There is nothing irrational about this. If you can build a system that helps lawyers review contracts faster, nobody demands a philosophical breakthrough on how machines internalize everyday causality. They want billable hours reduced by Thursday. Progress arrives as scaffolding, not purity.

That is also why some of the most promising technical ideas feel like partial strategies rather than final answers. Retrieval grounding helps because it anchors outputs in verifiable sources. Neuro-symbolic methods help because explicit structure can correct some statistical drift. Reasoning traces can help when decomposition is the missing piece. All of these improve real systems. None fully resolves the problem McCarthy described: how to represent and use the vague, background knowledge humans rely on constantly without even noticing.

Reliability comes from architecture, not admiration

This historical perspective changed the way I think about building with language models.

Benchmarks matter, but they mostly tell you about the center of the distribution. Production lives near the edges. Users rephrase things badly. They omit crucial details. They combine intents. They bring local slang, partial facts, weird timing, and contradictory evidence. A model that looks polished on a test set can start leaking errors as soon as it meets actual people, which is a very expensive way to learn humility.

The strongest systems I see now are hybrid by design. The model handles interpretation, synthesis, and flexible language. Explicit business rules handle hard constraints. External tools verify facts, perform calculations, or retrieve grounded context. Humans review the cases where cost of failure is high and ambiguity is persistent. This is less elegant than the fantasy of one model doing everything. It is also much more dependable.

That shift matters psychologically as much as technically. Many teams still approach the model as if reliability will emerge once the prompt is polished enough. Sometimes it does improve. Often you are using prompt craft to compensate for a missing systems decision. The answer is not another adjective in the instruction block. It is better context design, narrower scopes, and failure pathways that assume the model will drift.

The best question is no longer “How smart is this model?” It is “Under what conditions does this system remain predictable?” Those are different questions. The first flatters the technology. The second protects the user.

Progress without common sense is still progress

None of this means AI is stalled. That would be absurd. The capability gains are real and in some domains extraordinary. A model that can summarize a dense contract, translate across languages, explain a codebase, and draft a passable memo would have looked miraculous in 1984.

But capability is not the same as robustness, and fluency is not the same as judgment.

The archive matters because it strips away the novelty effect. It reminds us that some of the deepest problems were visible before the current wave had a name, before GPUs became destiny, before product teams learned to say “agentic” with a straight face. Nilsson and McCarthy were not describing a bug in a particular stack. They were describing a stubborn mismatch between human knowledge and machine representation.

That mismatch does not make current systems useless. It makes them legible. Once you see brittleness as a structural property rather than a temporary embarrassment, a lot of design decisions become clearer. You stop asking the model to be a general judge of reality. You give it richer context, narrower authority, and real checks. You stop waiting for one more scale jump to transmute plausibility into understanding.

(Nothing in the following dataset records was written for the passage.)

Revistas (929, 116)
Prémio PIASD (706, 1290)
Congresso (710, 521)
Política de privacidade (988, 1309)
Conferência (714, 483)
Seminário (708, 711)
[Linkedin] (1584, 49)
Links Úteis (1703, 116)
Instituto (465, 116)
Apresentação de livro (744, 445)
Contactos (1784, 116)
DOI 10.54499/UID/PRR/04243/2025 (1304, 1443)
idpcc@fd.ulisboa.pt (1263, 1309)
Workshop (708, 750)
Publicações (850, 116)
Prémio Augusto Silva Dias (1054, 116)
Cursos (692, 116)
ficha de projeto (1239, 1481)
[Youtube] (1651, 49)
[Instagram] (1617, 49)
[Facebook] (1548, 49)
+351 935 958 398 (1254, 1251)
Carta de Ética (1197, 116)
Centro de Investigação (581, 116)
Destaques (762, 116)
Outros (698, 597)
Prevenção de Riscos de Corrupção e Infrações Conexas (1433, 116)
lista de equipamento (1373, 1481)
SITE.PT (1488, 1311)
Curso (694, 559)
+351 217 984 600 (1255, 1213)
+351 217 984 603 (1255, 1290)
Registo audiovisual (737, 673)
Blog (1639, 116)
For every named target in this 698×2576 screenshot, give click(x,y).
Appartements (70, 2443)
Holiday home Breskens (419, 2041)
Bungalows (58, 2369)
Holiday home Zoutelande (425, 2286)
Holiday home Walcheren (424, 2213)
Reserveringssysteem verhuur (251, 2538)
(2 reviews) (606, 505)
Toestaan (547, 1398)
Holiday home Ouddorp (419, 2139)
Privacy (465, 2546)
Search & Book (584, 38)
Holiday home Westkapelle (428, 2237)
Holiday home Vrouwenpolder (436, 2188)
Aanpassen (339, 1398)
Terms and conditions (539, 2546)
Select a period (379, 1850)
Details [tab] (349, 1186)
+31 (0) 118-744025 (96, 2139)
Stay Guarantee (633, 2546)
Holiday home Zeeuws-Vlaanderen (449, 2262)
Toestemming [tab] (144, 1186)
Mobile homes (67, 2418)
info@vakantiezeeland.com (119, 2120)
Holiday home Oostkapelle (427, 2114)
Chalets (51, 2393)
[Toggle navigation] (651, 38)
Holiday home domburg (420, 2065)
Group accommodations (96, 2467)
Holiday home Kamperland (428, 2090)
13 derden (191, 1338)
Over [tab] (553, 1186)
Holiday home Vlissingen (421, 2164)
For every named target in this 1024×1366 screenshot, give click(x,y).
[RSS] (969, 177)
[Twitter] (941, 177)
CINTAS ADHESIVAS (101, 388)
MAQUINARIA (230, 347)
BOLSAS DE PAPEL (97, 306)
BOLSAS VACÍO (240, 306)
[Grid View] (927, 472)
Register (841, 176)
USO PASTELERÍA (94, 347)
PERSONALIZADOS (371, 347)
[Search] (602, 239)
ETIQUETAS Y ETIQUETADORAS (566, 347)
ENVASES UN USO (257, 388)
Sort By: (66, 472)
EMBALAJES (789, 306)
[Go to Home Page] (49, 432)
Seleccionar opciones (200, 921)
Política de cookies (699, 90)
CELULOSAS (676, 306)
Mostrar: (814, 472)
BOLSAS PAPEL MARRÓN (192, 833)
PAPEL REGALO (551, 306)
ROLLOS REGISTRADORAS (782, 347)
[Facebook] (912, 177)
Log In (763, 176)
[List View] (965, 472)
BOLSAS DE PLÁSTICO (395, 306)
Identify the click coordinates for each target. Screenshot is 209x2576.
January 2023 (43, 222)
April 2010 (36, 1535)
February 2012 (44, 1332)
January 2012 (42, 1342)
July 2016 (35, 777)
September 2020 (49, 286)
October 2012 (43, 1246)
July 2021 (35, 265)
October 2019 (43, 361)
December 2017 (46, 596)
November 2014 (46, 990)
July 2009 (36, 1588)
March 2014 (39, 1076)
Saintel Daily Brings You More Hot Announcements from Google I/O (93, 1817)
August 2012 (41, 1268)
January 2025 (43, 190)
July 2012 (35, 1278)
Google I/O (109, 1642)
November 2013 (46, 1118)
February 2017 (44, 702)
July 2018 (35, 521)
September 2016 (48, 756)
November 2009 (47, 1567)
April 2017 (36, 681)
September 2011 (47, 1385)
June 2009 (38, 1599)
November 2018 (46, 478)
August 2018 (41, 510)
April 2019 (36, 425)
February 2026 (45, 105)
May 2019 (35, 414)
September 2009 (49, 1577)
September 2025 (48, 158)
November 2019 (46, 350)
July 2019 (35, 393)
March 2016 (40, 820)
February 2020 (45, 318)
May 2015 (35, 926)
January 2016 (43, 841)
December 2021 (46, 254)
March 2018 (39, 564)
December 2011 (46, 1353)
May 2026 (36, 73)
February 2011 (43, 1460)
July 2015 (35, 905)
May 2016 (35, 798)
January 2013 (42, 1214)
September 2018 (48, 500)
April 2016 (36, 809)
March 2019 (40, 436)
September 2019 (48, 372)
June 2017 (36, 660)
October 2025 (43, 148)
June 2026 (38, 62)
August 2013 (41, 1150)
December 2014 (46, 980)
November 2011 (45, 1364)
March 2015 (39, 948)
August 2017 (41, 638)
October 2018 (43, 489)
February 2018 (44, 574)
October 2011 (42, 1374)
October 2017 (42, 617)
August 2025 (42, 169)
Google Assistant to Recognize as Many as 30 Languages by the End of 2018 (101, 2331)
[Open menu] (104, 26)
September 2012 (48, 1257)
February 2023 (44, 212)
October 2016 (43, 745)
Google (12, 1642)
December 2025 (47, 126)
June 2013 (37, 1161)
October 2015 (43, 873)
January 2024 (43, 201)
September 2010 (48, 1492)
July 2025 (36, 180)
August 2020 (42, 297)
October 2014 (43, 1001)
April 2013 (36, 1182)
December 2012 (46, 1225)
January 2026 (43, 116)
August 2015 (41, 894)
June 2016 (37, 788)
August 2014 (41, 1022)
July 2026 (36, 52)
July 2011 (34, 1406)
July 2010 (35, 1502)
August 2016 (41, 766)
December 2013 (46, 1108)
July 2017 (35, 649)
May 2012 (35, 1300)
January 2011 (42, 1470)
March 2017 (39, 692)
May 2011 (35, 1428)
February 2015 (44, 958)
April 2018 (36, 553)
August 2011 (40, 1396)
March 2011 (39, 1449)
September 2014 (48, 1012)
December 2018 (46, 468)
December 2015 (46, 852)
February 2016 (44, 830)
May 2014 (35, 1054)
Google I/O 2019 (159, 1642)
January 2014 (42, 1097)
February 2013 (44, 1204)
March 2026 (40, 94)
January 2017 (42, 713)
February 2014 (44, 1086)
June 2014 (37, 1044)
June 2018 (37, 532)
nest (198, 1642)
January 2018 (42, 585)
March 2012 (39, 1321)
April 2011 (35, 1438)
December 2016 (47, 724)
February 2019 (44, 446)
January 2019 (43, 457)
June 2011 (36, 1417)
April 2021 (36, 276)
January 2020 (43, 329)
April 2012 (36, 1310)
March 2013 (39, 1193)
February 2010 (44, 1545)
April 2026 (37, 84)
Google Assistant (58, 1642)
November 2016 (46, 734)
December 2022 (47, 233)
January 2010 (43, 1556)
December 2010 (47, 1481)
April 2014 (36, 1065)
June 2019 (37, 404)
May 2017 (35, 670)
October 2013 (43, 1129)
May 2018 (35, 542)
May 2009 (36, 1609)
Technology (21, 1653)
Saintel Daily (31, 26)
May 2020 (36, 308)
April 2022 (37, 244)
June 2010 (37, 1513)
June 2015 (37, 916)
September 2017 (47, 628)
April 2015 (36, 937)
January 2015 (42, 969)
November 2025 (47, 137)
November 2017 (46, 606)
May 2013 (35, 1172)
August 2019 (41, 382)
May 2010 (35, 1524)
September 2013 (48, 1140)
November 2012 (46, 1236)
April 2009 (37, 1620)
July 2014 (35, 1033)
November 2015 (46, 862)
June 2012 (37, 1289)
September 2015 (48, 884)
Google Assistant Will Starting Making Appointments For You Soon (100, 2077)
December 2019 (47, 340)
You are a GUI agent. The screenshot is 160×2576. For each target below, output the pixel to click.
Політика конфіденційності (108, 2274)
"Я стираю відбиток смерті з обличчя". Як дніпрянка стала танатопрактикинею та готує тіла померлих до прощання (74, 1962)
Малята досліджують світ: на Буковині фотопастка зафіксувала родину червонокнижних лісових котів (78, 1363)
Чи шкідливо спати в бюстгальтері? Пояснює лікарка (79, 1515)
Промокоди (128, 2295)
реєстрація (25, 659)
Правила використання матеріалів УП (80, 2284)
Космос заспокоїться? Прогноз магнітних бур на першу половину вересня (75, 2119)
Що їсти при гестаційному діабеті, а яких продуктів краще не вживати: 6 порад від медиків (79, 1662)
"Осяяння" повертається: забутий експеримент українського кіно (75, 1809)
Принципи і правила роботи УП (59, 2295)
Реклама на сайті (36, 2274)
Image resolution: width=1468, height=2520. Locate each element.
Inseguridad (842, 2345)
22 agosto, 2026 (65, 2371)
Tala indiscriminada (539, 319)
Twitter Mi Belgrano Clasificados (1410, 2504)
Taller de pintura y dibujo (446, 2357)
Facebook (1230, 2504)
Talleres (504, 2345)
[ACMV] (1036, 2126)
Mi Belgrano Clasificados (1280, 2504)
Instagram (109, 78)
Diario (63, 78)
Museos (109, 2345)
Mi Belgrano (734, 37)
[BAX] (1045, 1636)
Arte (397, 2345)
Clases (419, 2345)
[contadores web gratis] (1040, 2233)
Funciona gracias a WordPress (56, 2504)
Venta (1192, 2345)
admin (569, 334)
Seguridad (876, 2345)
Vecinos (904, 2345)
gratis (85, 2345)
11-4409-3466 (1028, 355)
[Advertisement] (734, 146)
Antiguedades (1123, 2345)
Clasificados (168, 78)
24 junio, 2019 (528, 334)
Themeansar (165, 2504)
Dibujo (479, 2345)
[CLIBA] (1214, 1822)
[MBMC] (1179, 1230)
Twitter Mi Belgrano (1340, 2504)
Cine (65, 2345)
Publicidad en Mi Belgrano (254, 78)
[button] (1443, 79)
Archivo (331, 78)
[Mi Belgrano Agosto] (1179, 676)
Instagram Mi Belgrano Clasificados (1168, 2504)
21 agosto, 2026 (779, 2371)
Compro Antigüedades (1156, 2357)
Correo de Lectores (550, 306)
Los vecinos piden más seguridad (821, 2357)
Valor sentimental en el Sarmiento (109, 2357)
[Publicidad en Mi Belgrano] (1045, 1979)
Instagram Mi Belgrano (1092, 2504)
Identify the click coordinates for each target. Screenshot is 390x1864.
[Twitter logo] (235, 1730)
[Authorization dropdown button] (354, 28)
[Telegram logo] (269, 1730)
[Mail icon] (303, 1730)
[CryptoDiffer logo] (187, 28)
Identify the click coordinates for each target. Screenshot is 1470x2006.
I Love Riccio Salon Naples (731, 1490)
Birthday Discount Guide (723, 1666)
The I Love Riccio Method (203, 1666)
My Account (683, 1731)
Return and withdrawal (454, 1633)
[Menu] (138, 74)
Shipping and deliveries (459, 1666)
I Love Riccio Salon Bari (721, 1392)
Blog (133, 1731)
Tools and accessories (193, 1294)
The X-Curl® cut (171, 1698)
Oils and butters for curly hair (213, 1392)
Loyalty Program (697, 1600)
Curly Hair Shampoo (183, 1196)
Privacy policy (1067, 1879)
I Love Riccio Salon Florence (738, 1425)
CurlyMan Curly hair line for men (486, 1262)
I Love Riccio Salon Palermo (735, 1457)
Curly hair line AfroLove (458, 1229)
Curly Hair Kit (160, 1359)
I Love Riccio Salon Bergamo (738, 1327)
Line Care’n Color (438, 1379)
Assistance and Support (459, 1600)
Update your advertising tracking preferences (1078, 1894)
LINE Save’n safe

Forty years later, the surprising part is not that machines still struggle with common sense. The surprising part is how much value we can extract anyway, provided we stop pretending the old problem disappeared.

Sources

The Computer Chronicles: Artificial Intelligence (1984), with Nils Nilsson, John McCarthy, and Edward Feigenbaum.
“On the Brittleness of LLMs: A Journey around Set Membership” (arXiv, 2025).
Gary Marcus, “AI still lacks common sense, 70 years later.”